The British Museum Library: A Short History and Survey is a book by Arundell Esdaile published by George Allen & Unwin, London, in 1946. It was reprinted in 1979 by Greenwood Press, Westport, Conn. from the 1948 ed. published by G. Allen & Unwin, London, which was issued as no. 9 of the Library Association series of library manuals. Esdaile's book serves as a historical survey of the British Museum Library when the museum and library departments were housed in the same building. The book traces the entire history of the institution, from 1753 to 1945.

==Arundell Esdaile (1880–1956)==
Esdaile was a graduate of Magdalene College, Cambridge and entered the British Museum in 1903 as an employee of the Department of Printed Books. He served as the Museum's Secretary from 1926 to 1940. While he was not a librarian by education and training, it was at one time the library's policy to hire individuals who had distinguished themselves in the elite universities. Esdaile lectured at University College London from 1919 to 1927.

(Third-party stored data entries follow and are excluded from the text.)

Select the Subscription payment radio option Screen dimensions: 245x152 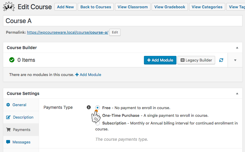(x=98, y=123)
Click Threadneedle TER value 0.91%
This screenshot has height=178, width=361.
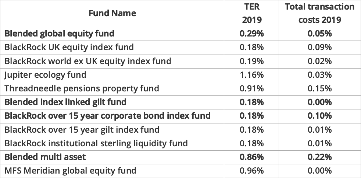click(x=252, y=88)
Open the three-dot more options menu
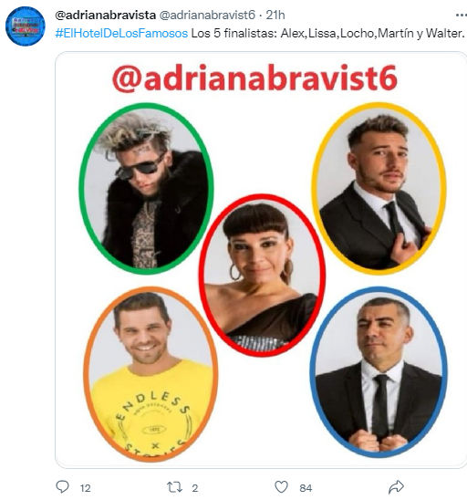 461,15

Esdaile served as editor of: Library Association Record from 1923 to 1935 and Year's Work in Librarianship from 1929 to 1939.
He also served as president of the Library Association (UK) from 1939 to 1945.

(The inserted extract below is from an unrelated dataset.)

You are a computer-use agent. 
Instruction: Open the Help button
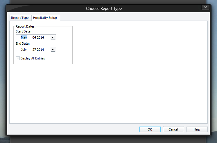pos(197,129)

Publications: Student's Manual of Bibliography (1932), The Sources of English Literature (1928), Bibliography of George Meredith (1907), List of English Tales and Romances Before 1740 (1912), National Libraries of the World (1934), The British Museum Library: A Short History (1946).

==Contents==
As Esdaile writes,

‘an adequate history and description of the British Museum would require a very large volume. What has been attempted here is something less ambitious. My aim is to provide in a small compass what can only be found scattered through a large number of books and periodicals, a summary account, historical and descriptive, which shall be full enough to be useful for reference and information, and at the same time to bring out the true significance of the collections and the tale of their gathering- in a word, to be readable.’

Esdaile writes only of the Bloomsbury building and not the Kensington Natural History branch. This history is only current up until the publishing date, 1946.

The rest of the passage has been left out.